• _ABOUT THIS EXERCISE_: Please return every line of the listing. Keep each one exact.

━━━━

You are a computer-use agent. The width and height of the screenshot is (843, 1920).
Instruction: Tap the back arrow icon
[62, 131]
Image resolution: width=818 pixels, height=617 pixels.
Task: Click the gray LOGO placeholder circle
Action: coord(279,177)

━━━━

• _THE ANSWER_:
You are a computer-use agent. The width and height of the screenshot is (843, 1920).
Instruction: Tap the back arrow icon
[62, 131]
Image resolution: width=818 pixels, height=617 pixels.
Task: Click the gray LOGO placeholder circle
Action: coord(279,177)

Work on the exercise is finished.